We merken in alle geval, hoe scherp in deze kring het conflict: volkskerk— Nadere Reformatie is gevoeld. Zien we op onze eigen tijd en onze plaats in de Hervormde Kerk, dan kan onze conclusie moeilijk een andere zijn, dan dat we nóg altijd midden in deze netelige kwestie zitten. De weg van Separatie en Doleantie wordt onder ons afgewe­zen. Die heeft dan ook wel getoond, het onderhavige probleem niet te hebben opgelost. Integendeel, heeft die het gereformeerde gehalte van de Hervormde Kerk verzwakt en, althans voor de achtergeblevenen, de problemen verzwaard.

Modus Vivendi, Conventgedachte, zijn allemaal pogingen, om uit deze wanhoop uit te breken, maar ze zijn niet uitgewerkt, vermoedelijk omdat velen het oude niet wilden loslaten, zelfs, om iets nieuws en veelbelovends terug te ontvangen. Dat heeft Abraham dan wel anders gedaan!

De sacramentskwestie is dus het grote punt, waar Van Lodenstein botst met de Kerk van zijn dagen. Reeds werd aangeduid, dat er nog wel meer is. Met Koelman, maar zonder verder veel aanhang te vinden, verzet zich Van Lodenstein tegen de heerschappij van formulieren en voorgeschreven vormen, alsmede tegen de feestdagen in de Kerk.

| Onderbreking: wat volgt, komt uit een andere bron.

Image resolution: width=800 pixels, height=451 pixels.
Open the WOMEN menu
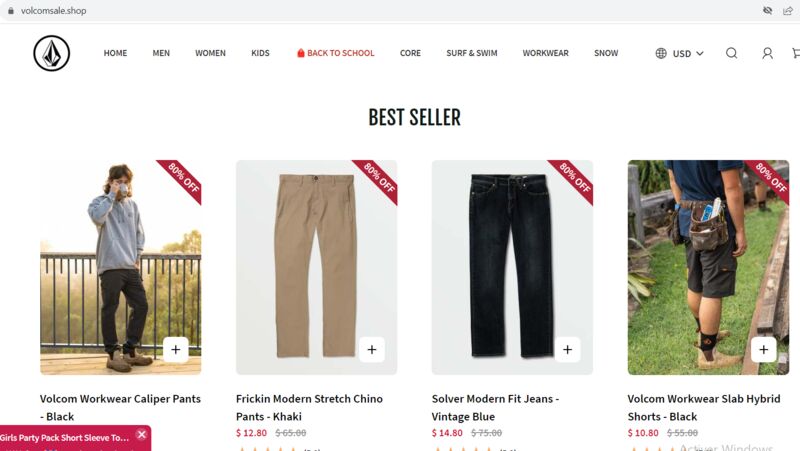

Dat geesteloze predikanten de , .slenter- en sleurdienst" van die formulieren maar slaafs volgen, is hem geen raadsel. Maar waarop moet het vrije woord en het vrije gebed daarvoor wijken? Koelman staat geheel achter ons Doopsformulier. Maar hij wil het niet letterlijk maar aflezen ; hij wil er de levende kern in eigen woorden van weergeven. Dat de Kerk hier néé zei, verwondert ons toch niet. Als iedereen zo gaat snoeien en parafraseren, waar komen we dan uit? In Babel óf in de Synagoge? Ook heeft Koelman er weinig (te weinig) oog voor gehad, dat juist in die liturgische geschriften het kostbaar erfgoed vastgelegd ligt en zo juist een afweer betekent tegenover indringende dwaalleer. Het is ons zeker niet geraden deze dammen af te graven.

Tegen de feestdagen in de Christelijke Kerk had Van Lodenstein onoverkomelijk bezwaar. , , Een feest-christen en is geen waar christen". Hij bedoelt, dat het armoede en schade is, wanneer men in December dan wel even denkt aan Christus' geboorte, met Pasen over Zijn opstanding, om die de rest van het jaar dan te vergeten. Zo kon de Utrechtse gemeente het beleven, dat Van Lodenstein midden in de zomer over Kerstfeest preekte en in de winter over Pasen, om die als bij verrassing tot de aandacht der gemeente te doen spreken.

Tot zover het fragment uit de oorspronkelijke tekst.